Intan mengemukakan hal itu setelah berhasil mempertahankan penelitian disertasinya berjudul “Konstruksi Otoritas Keagamaan Perempuan Muslim di Ranah Online” dalam sidang terbuka Promosi Doktor Ilmu Komunikasi, Fakultas Ilmu Sosial dan Politik (FISIP) Universitas Indonesia (UI) secara daring, Senin, yang diketuai oleh Julian Aldrin Pasha MA PhD.
Ia mengatakan subjek penelitian ini adalah perempuan biasa yang kemudian menggunakan ruang medsos seperti Facebook yang kini memiliki follower ratusan ribu. Padahal subjek bukanlah perempuan yang memiliki latar belakang pendidikan agama seperti halnya pendakwah (ustazah).
“Namun, kemudian oleh para pengikutnya inilah subjek ‘dikukuhkan’ memiliki otoritas keagamaan layaknya para pendakwah di ruang luring,” ujar pengajar di Fakultas Dakwah dan Komunikasi Universitas Islam Negeri Syarif Hidayatullah Jakarta itu.
Dalam riset ini, ia juga menemukan justru aktor dominan yang mempengaruhi konstruksi keagamaan subjek adalah suami. Suami bertindak sebagai significant others dalam konstruksi realitas subjek baik dalam momen internalisasi maupun ekternalisasi subjek.
Oleh karena itu, ia menyimpulkan realitas objektif yang dimapankan melalui habitualisasi subjek di laman medsos yang diunggah berulang merupakan representasi dari realitas suami.
“Misalnya, sebelum mengunggah status, subjek selalu mendiskusikan terlebih dahulu, apakah status yang diunggah itu pantas atau tidak pantas terhadap para pembacanya. Nah, ukuran pantas tidak pantas itu, dari sudut pandang suaminya,” kata Bintan.
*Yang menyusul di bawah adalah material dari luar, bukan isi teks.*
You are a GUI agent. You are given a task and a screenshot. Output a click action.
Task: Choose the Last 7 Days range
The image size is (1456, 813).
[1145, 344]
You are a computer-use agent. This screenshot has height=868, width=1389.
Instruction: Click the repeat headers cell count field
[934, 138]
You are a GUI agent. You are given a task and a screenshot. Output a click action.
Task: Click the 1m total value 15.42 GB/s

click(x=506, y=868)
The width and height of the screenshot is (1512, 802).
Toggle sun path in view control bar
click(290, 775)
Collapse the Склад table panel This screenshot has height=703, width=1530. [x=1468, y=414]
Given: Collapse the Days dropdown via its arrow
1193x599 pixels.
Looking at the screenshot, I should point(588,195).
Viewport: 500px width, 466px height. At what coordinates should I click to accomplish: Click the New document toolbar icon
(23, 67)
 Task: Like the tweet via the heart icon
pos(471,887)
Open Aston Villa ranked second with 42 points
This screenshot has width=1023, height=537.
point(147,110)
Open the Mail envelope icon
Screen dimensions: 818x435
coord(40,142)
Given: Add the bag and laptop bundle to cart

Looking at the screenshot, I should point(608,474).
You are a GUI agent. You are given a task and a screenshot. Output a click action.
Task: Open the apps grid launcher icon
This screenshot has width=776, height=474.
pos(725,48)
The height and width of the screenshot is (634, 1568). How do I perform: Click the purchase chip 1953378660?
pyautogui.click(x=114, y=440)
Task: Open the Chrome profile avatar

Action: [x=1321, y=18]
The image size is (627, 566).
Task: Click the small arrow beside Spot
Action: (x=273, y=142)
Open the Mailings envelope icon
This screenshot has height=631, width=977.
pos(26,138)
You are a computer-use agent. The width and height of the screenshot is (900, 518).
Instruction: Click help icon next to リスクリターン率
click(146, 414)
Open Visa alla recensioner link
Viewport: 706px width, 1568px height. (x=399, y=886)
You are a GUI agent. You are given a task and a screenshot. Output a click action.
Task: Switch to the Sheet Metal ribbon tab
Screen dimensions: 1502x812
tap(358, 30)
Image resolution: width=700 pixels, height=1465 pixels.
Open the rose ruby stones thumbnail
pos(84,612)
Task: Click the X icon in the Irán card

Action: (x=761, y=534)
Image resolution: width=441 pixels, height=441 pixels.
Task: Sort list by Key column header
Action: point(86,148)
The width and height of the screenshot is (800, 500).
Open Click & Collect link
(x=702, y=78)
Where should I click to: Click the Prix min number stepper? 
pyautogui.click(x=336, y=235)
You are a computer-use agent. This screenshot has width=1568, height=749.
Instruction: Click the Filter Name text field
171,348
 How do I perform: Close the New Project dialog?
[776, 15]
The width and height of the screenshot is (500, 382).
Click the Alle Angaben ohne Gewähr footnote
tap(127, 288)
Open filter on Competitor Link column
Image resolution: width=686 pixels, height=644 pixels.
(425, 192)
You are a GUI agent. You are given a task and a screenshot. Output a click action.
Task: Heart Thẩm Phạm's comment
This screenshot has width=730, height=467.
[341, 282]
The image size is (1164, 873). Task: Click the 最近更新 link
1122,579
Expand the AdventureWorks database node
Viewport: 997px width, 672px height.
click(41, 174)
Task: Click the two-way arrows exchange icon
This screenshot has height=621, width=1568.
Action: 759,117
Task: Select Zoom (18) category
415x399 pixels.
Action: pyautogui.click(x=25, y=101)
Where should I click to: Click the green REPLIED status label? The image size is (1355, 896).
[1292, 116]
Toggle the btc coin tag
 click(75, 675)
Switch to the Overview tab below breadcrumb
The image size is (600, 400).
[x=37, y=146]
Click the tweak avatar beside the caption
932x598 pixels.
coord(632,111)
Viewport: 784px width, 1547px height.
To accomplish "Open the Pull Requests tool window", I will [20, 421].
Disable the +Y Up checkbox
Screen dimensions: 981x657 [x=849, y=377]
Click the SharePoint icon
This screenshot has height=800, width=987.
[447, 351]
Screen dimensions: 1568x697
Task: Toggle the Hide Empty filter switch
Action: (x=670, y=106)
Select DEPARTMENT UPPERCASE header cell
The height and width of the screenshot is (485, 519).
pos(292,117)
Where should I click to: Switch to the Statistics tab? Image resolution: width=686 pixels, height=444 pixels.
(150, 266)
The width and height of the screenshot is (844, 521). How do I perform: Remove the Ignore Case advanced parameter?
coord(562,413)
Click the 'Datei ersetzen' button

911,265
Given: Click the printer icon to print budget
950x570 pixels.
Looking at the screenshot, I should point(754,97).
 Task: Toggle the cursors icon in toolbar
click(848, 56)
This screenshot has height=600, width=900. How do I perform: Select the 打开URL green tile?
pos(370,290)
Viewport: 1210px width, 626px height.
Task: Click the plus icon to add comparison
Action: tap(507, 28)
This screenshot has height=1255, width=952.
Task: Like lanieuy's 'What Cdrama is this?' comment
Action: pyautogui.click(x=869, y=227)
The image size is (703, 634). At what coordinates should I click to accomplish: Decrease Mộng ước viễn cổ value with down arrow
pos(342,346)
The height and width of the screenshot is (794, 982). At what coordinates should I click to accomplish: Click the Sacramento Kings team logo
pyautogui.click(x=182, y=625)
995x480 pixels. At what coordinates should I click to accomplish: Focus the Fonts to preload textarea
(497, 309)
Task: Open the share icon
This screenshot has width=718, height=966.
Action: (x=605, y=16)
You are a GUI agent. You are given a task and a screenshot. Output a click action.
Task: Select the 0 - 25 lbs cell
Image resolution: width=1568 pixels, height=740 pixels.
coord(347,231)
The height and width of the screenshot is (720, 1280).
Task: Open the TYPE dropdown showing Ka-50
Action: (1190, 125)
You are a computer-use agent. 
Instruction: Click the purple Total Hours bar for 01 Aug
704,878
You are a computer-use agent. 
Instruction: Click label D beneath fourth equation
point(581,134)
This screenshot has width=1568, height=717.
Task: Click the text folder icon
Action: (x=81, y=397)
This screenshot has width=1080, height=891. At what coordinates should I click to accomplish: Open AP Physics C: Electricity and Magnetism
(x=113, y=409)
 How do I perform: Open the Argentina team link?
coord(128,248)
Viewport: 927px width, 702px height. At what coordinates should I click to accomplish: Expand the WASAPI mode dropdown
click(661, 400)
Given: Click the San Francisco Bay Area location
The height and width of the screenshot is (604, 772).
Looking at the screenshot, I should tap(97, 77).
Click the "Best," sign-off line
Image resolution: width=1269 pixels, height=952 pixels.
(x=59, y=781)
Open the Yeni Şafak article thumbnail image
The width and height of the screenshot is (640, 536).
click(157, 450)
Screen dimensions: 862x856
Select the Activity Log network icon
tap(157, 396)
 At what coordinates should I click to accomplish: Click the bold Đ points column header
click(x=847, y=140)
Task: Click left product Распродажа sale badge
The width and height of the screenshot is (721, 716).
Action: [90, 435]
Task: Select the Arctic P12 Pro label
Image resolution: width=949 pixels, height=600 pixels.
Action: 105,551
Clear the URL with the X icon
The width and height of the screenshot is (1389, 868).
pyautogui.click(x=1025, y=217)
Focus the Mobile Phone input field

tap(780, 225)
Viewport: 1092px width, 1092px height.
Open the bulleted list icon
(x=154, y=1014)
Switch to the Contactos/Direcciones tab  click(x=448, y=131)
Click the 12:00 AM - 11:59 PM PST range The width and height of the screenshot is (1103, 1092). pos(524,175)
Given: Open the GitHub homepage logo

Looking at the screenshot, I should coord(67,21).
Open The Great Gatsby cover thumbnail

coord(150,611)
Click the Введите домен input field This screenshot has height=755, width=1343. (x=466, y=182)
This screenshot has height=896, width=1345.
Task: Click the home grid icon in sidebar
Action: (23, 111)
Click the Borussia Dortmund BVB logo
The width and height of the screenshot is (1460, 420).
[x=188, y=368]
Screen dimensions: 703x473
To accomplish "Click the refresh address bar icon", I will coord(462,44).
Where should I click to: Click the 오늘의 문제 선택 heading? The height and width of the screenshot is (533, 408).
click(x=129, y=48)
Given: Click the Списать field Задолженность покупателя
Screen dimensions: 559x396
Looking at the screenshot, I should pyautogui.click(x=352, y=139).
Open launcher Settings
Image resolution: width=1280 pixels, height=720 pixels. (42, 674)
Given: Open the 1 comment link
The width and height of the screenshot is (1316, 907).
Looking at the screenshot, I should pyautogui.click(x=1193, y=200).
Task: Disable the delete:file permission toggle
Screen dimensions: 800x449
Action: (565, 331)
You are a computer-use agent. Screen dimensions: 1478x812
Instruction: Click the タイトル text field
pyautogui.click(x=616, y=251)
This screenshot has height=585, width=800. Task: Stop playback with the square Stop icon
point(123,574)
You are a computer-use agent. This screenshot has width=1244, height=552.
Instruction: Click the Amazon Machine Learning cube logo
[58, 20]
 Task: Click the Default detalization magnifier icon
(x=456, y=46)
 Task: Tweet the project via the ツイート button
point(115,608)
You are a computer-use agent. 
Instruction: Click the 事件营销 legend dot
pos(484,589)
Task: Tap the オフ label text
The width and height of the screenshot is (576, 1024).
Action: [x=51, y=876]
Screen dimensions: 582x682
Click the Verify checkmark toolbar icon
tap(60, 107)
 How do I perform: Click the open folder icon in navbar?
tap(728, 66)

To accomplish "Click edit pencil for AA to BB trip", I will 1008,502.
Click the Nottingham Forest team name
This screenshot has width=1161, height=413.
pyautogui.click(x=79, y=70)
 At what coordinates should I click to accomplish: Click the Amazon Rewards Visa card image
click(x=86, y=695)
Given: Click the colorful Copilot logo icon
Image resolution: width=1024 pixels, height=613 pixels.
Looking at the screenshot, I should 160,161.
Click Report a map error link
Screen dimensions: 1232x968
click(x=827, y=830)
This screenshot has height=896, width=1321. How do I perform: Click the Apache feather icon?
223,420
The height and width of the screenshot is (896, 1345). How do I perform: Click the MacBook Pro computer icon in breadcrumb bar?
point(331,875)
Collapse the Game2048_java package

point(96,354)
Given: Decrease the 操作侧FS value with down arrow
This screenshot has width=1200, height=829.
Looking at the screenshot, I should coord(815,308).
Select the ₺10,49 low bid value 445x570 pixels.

Fenomena ini, kata dia, dibedah dengan menggunakan teori konstruksi sosial atas realitas Berger dan Luckmaan, dan mengambil pemikiran tentang konstruksi realitas sosial termediasi Couldry dan Hepp (2017).
Intan melakukan penelitian sejak 2018-2021 dengan menggunakan wawancara mendalam, dipadukan dengan studi dokumen dan pengamatan terlibat di ruang daring.
Ia mengakui penelitian ini memiliki keterbatasan dalam hal seleksi kasus yang sulit dilakukan secara komprehensif, karena tidak mudah memperoleh data akun perempuan yang aktif mengunggah konten agama di medsos, sehingga pilihan atas akun dilakukan secara subjektif dengan pemetaan akun secara terbatas.
Selain itu, kata dia, penelitian ini memiliki keterbatasan dalam eksplorasi praktik ekonomi yang berlangsung dalam praktik sosial subjek penelitian, sehingga peneliti memasukkan keterbatasan ini sebagai rekomendasi dalam penelitian selanjutnya. (Ant)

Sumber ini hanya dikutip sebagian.